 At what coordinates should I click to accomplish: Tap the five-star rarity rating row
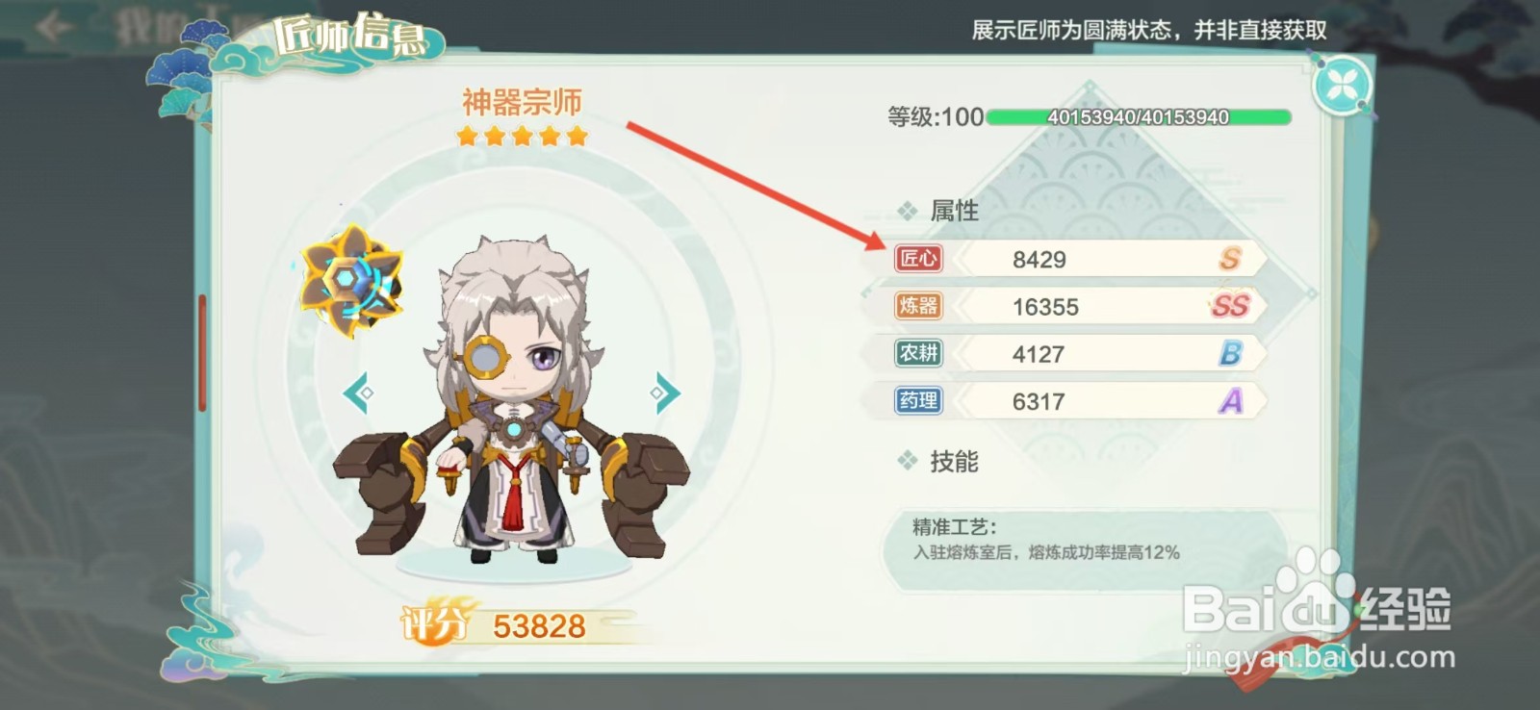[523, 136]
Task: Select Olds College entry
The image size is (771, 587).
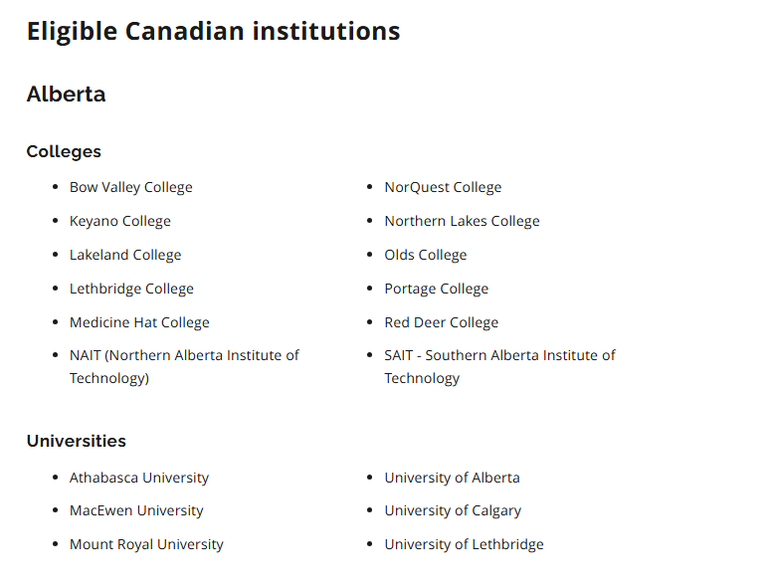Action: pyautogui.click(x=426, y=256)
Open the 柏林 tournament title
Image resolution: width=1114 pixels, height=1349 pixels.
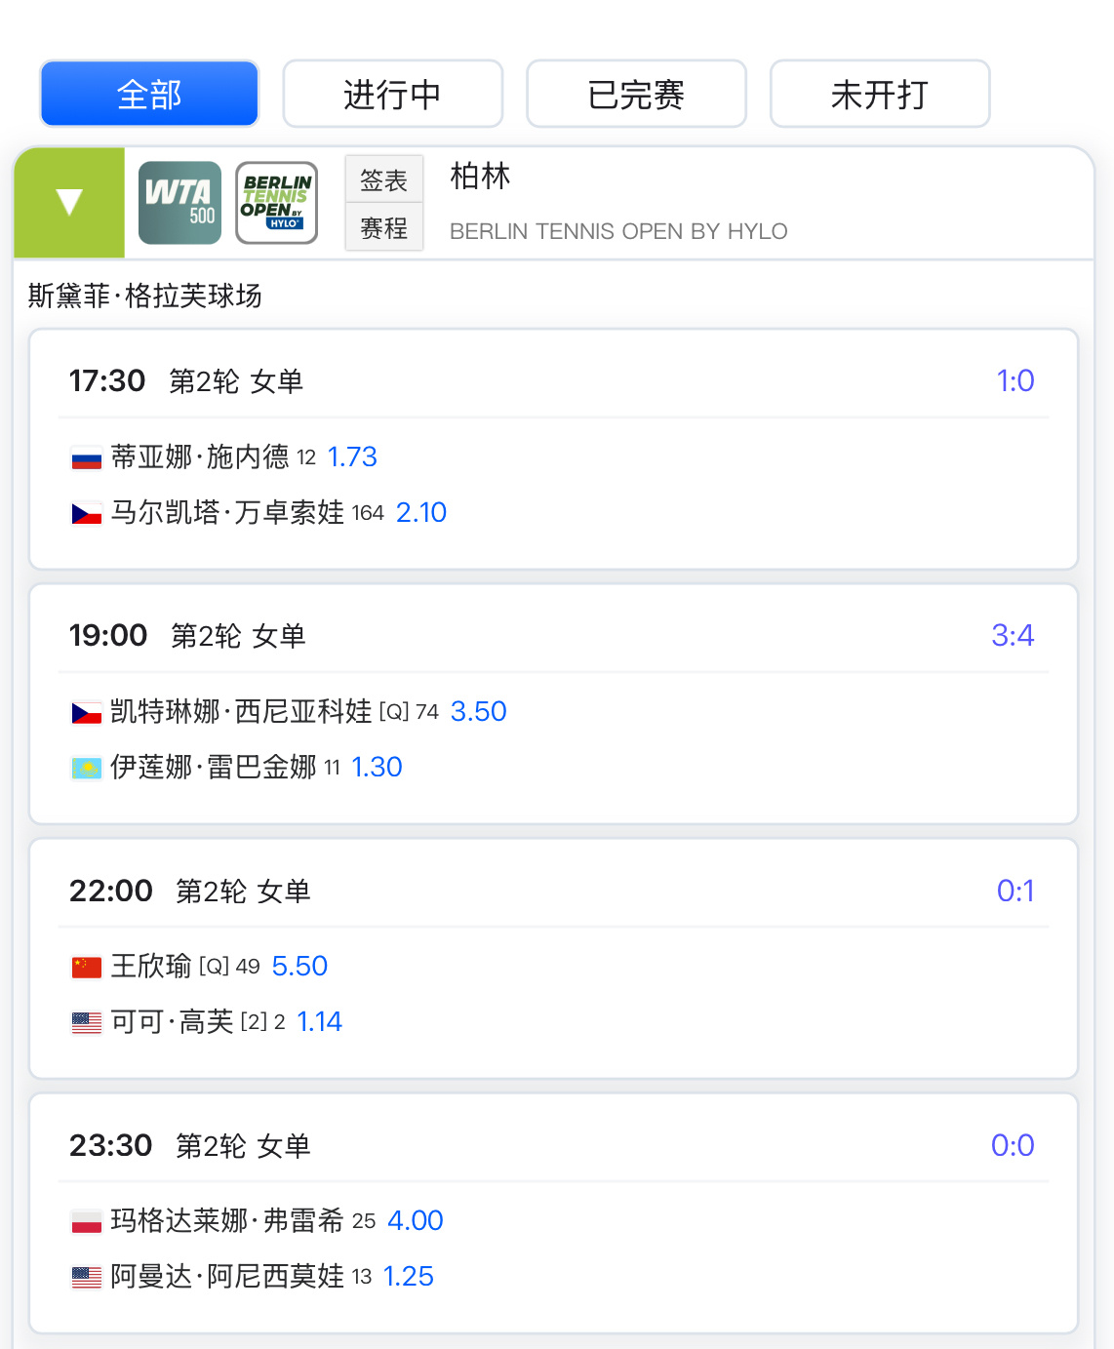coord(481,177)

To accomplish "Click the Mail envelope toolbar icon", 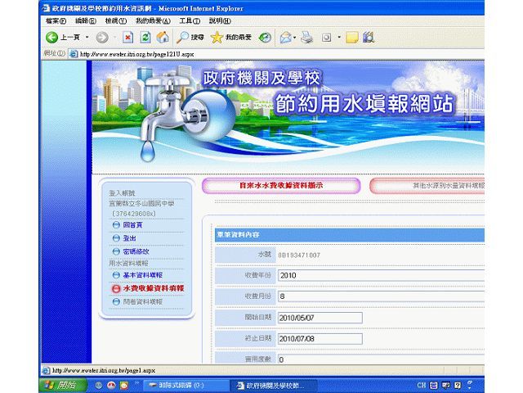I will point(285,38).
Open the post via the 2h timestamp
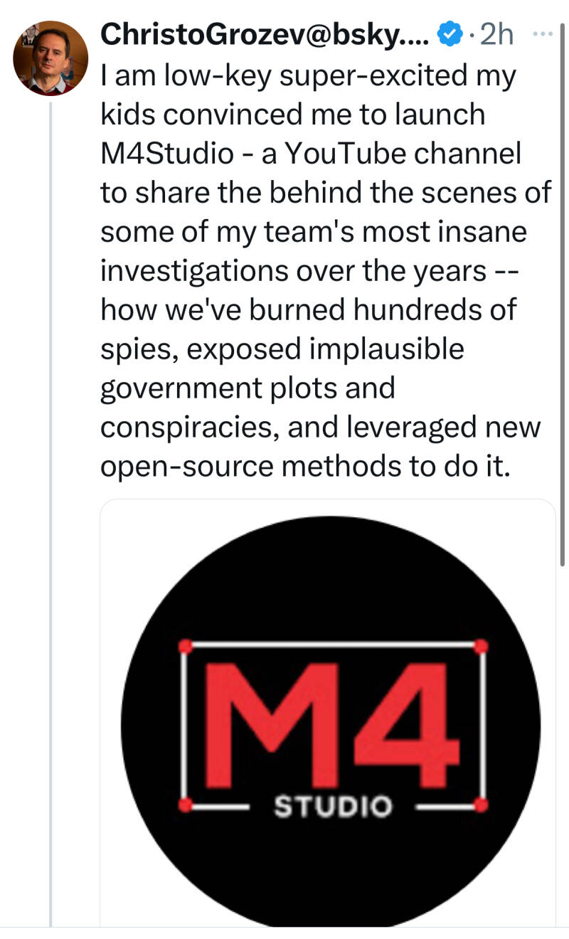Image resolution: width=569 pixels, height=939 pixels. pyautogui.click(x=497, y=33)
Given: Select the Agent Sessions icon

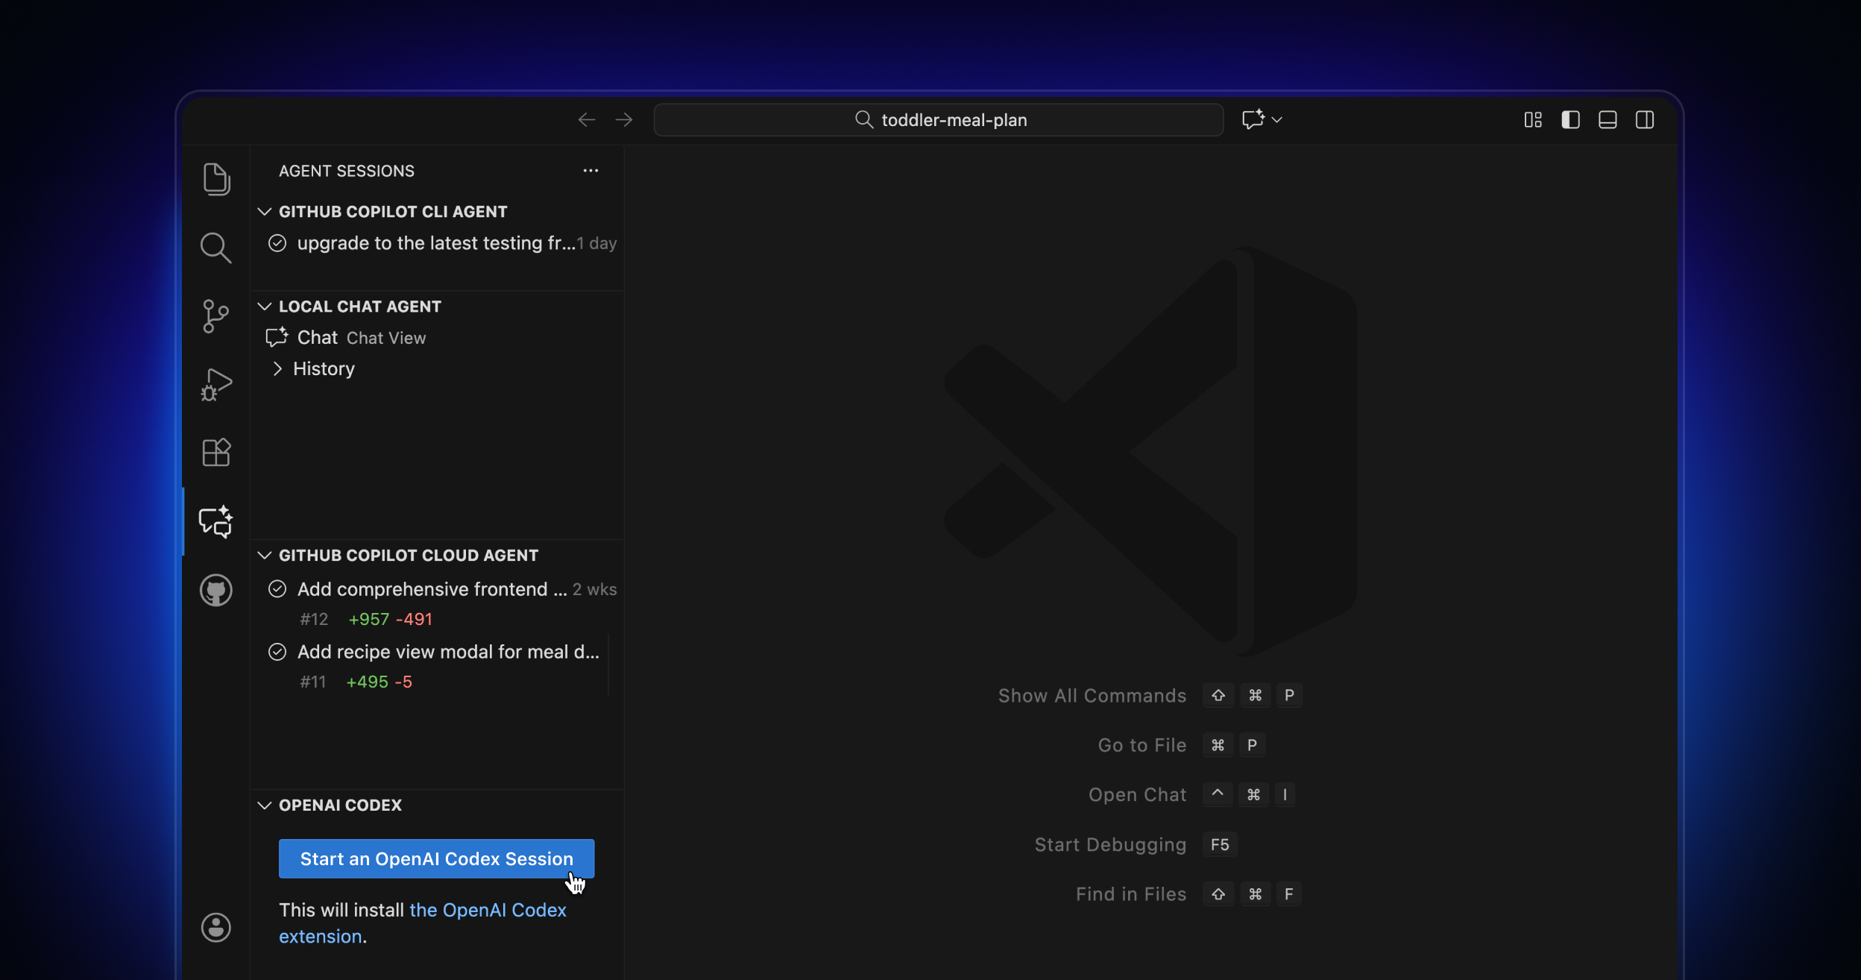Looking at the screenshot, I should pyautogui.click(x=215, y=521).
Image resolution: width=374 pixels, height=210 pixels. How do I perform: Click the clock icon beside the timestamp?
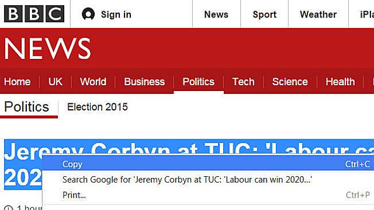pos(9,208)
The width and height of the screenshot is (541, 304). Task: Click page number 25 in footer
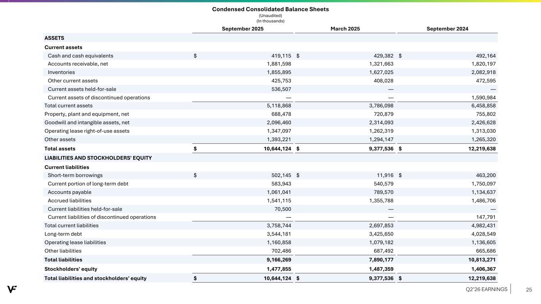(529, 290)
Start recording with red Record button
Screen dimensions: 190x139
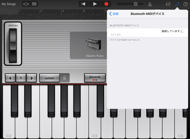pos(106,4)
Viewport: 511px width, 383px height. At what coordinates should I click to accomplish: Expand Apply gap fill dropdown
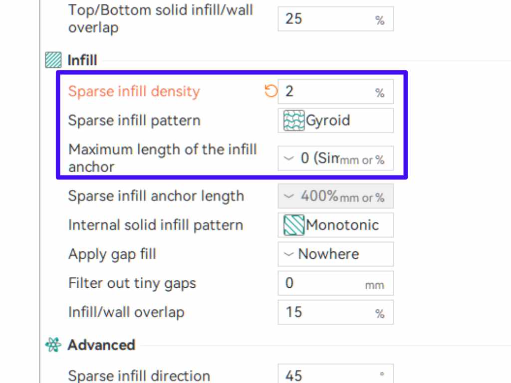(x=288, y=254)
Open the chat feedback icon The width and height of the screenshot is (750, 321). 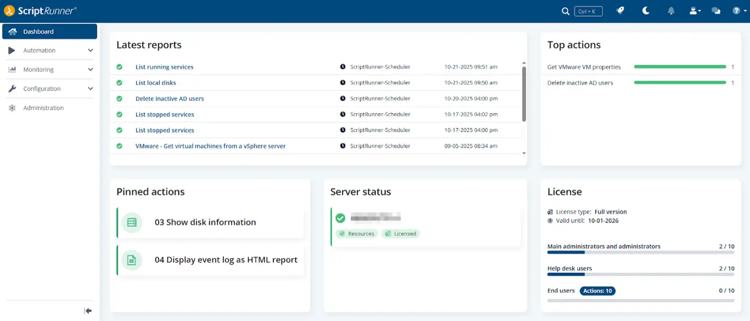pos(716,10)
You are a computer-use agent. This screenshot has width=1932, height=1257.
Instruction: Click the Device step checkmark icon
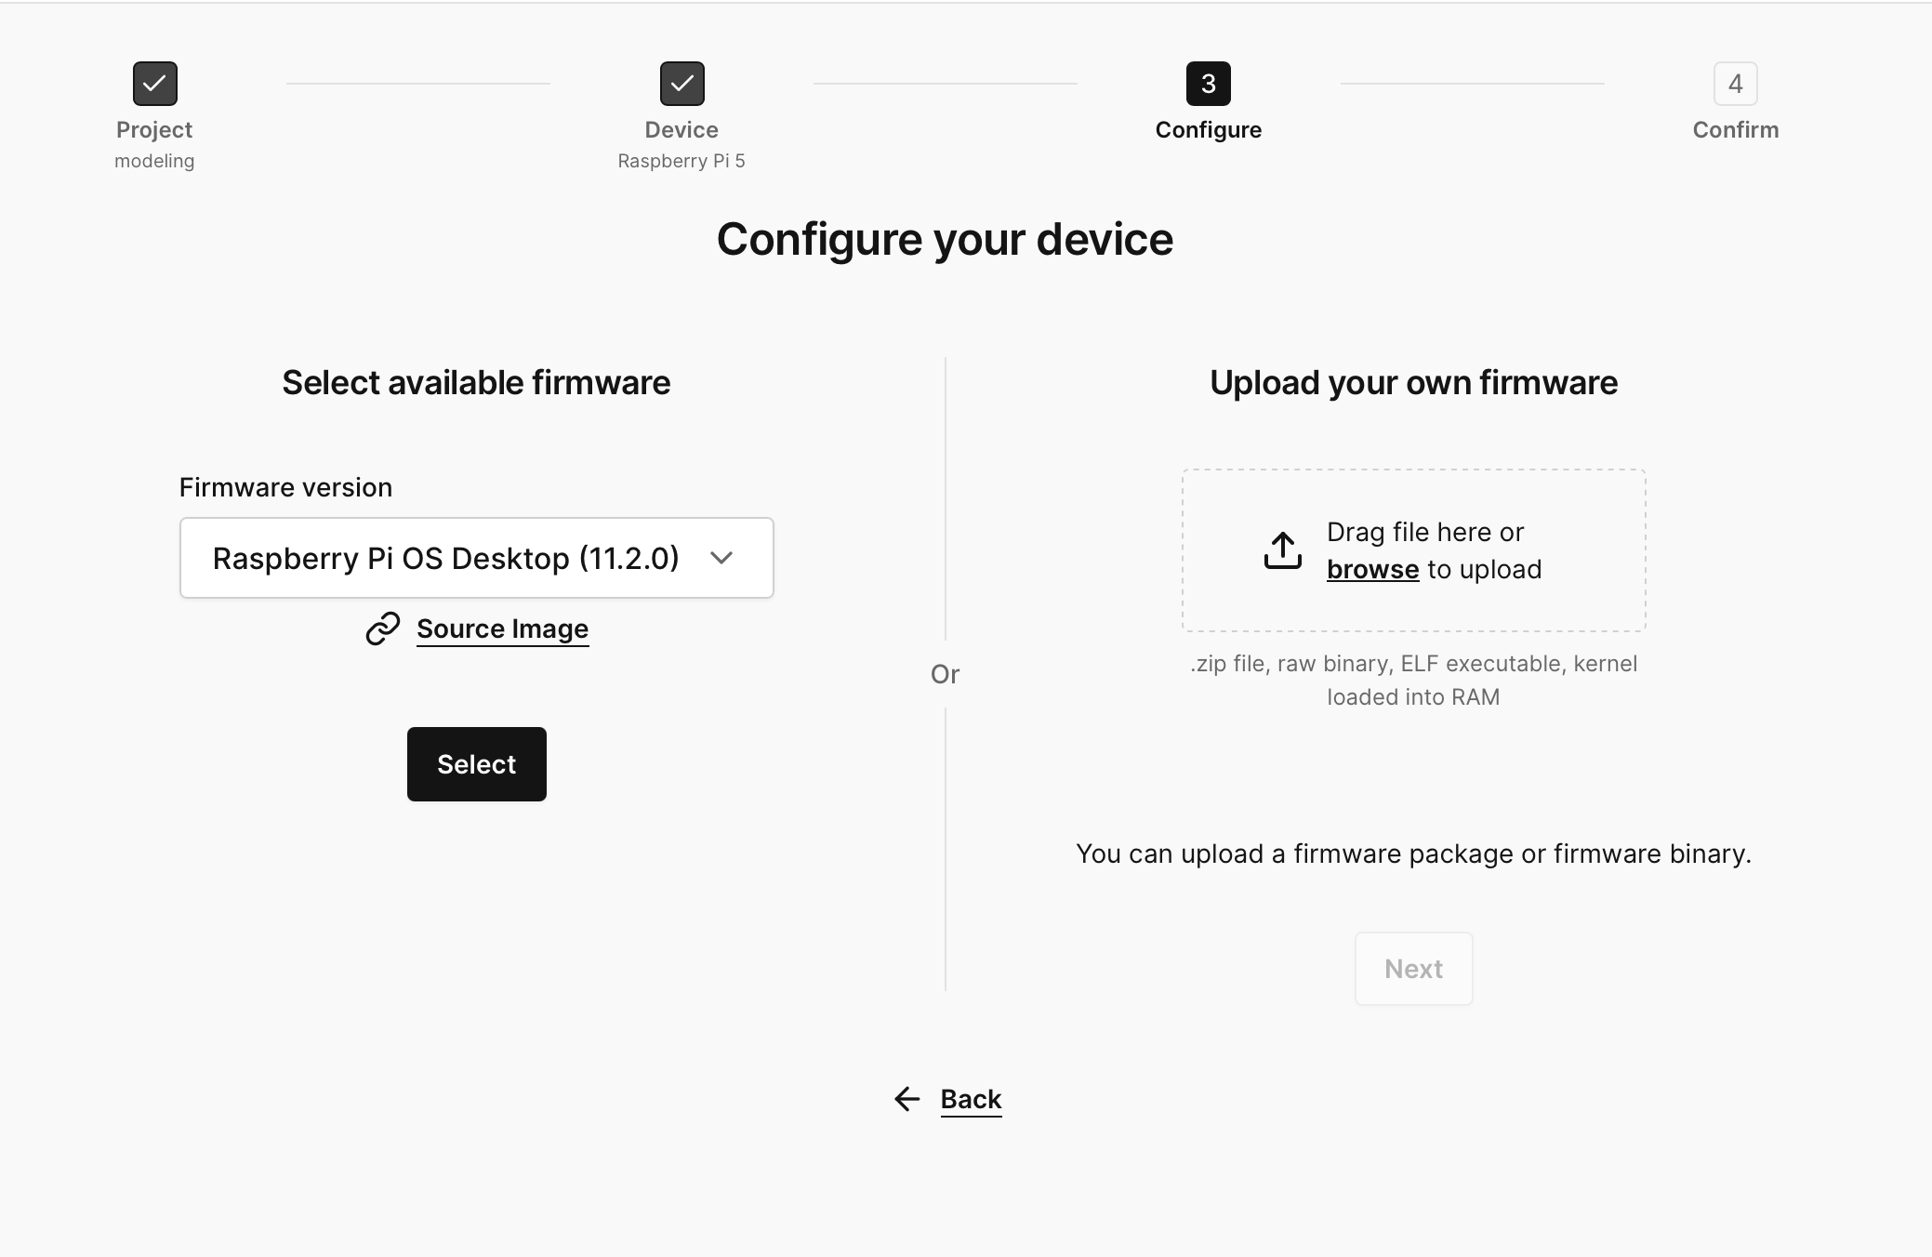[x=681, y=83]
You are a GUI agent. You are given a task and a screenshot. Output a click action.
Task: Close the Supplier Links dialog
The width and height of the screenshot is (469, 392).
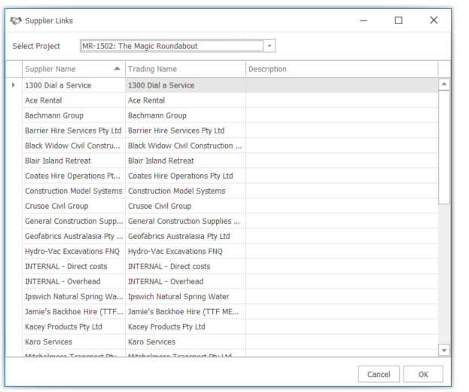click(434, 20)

**GOAL:**
From the rows above, pull out every line that contains the word "Select".

**COMPLETED TASK:**
Task: Select Olds College entry
Given: Select the Agent Sessions icon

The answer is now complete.